Puedo sentir casi una bofetada en mi rostro con lo que ha soltado. ¿Cómo diantres va a decirme algo de ese estilo? Lo hace para provocarme o quizá para echarle más sal a la herida.
Trato de responder, pero enseguida me arreglo como puedo para escapar de aquí. Imaginé esto de otra forma, una muy dulce, aclaradora, donde recordaríamos nuestro pasado, donde intentaríamos rememorar todo lo que vivimos. Aunque la culpa es toda mía por preguntar por ella y sí, estoy celosa, pero no quiero admitírselo.
Se pone de pie enseguida él, niega con la cabeza y levanta sus brazos.
—Esto ha sido cosa tuya, no mía —aclara a su defensa—, la pregunta la hiciste tú.

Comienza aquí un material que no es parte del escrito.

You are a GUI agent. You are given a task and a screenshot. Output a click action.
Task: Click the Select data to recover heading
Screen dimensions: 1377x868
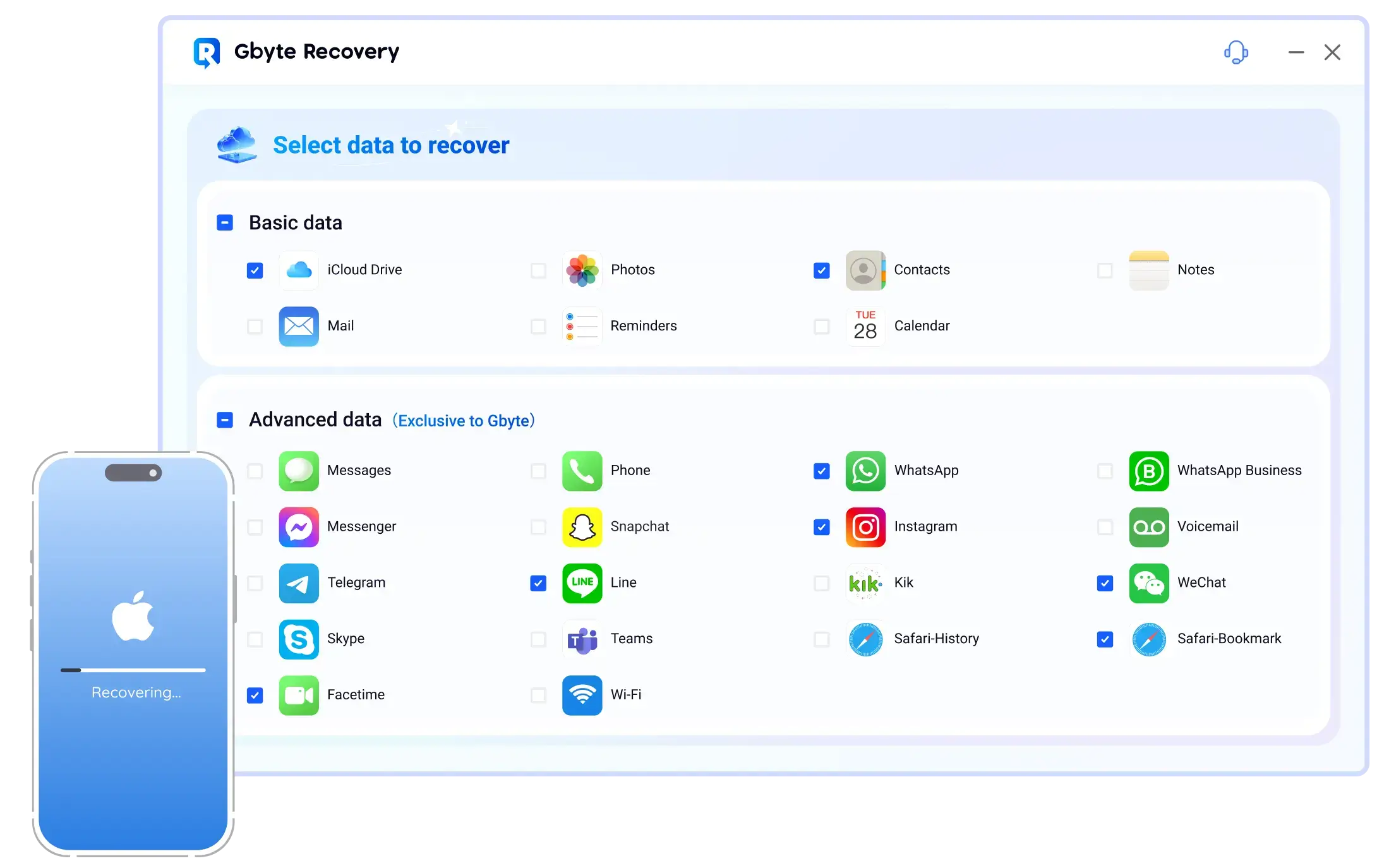[x=390, y=145]
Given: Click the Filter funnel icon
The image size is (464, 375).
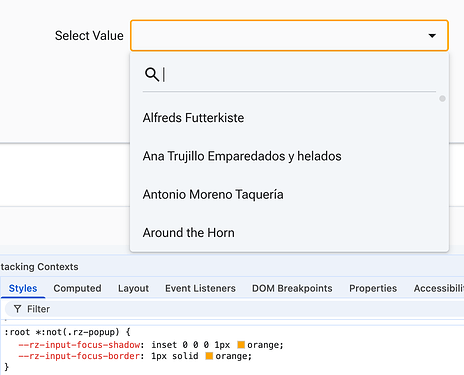Looking at the screenshot, I should [18, 309].
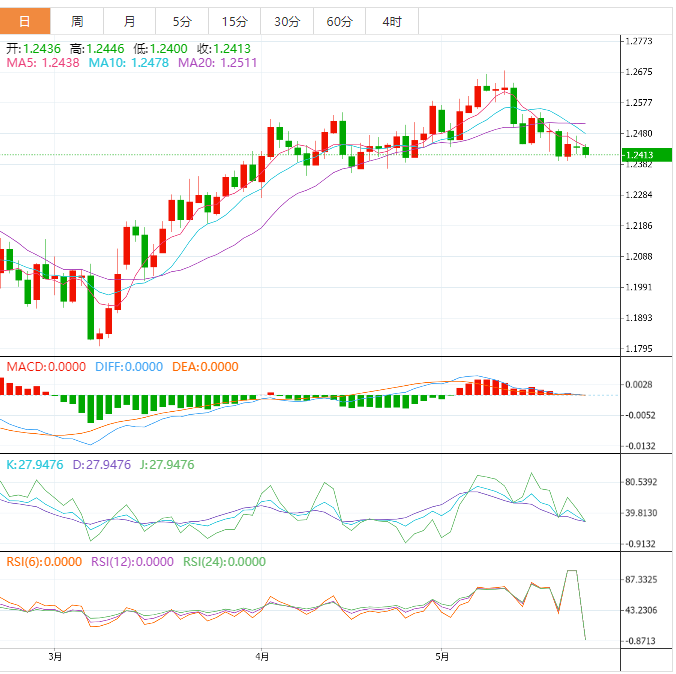
Task: Switch chart to 15分 interval
Action: (234, 21)
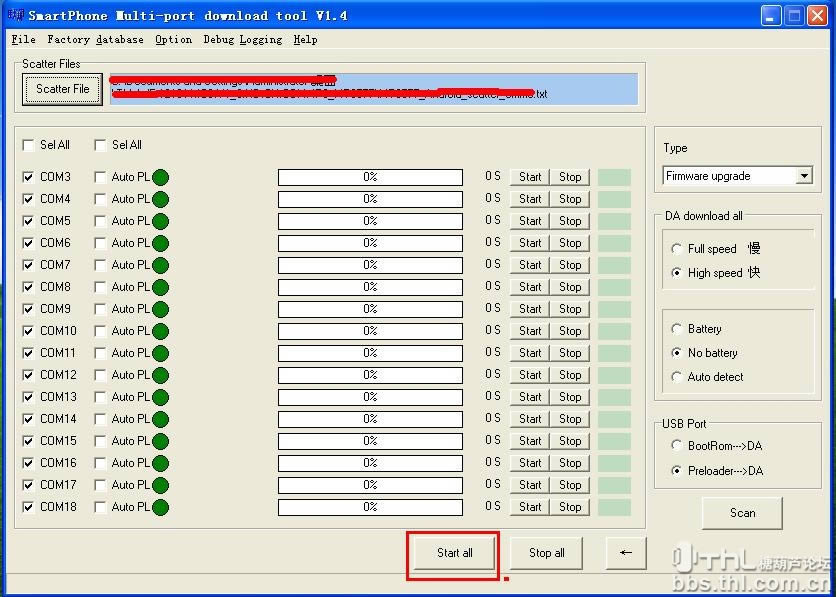The image size is (836, 597).
Task: Click the light green status box for COM7
Action: [614, 265]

Lo sé, lo sé y lo sé. Pero eso no quita que me siento más herida que de costumbre. No tiene caso que yo finja no haber escuchado eso o peor de los casos, que no haya dañado como lo ha hecho.
Me acerco a la caja de la cafetería mientras casi puedo escuchar los insultos que le debe de estar pegando al techo y como más de diez ojos ajenos a nuestra situación nos observan con morbo.
Saco mi tarjeta junto con mi identificación y se la paso para pagar todo, mientras él ha perdido el manejo de su carácter. Tengo miedo de terminar pagando por utensilios rotos.
Firmo el recibo, agradezco por el servicio a una cajera que intenta darme una sonrisa incomoda y que ha cada momento intenta estirar su cuello y escuchar todo lo que Romel lanza. Tomo mi bolsa y me dispongo a salir de aquí.
Su mano aprieta con fuerza mi antebrazo y observo sus ojos inyectados de sangre.
—¡Tú me citaste aquí! ¡Tú me buscaste! —intento por mis medios aflojar la presión y decirle que me deje en paz, pero él se niega—. Te recuerdo algo más, tú fuiste la que me dejaste cuando te pedí que no lo hicieras.
Tiro de su mano con la mayor fuerza que puedo y me acerco tanto, tanto que siento su respiración.
—La misma razón por la que te dejé, es la misma por la que ahora me marcho de aquí —Romel jamás ha podido controlar su carácter, siempre me ha parecido enojado, incontrolable y destructivo. Tomo la perilla de la puerta y la jalo hacia delante para abrir la puerta y él, él sale detrás de mí pegando gritos, cargando su bolso del brazo derecho.
Hubiera todo ido rayado en lo normal si no hubiera hecho preguntas tontas e hirientes, pero busqué la forma de arruinar esto. Soy un desastre, uno muy caótico y destructivo, no sé cuántas veces más desestabilizaré la normalidad del hombre al que digo amar.
—¡¿Eres buena en esto, no?! —escucho un grito atrás de mí y temo de volearme, de verlo furioso.
Por respeto lo hago, giro sobre mis talones, viendo el maldito piso como si realmente este fuera ayudarme, pero de otro alarido Romel me obliga a verlo.
—¿En qué soy buena? —cuestiono, pero sé que tengo la respuesta.
—En escapar —contesta frustrado—. En no tener ni un poco de cariño para dejarme con las malditas palabras en la boca. Pero te juro, que está es la última vez que lo haces.
No pude reaccionar, ni tampoco detenerlo, se acercó a mí con toda la fuerza que pudo y me carga, me alza con sus grandes brazos, mi abdomen lo siento sobre su hombro mientras solo miro el piso, el suelo moviéndose y varias voces de personas sorprendidas que han decidido decir unas cuantas palabras, pero yo no grité, no patalee, no hice nada para detenerlo.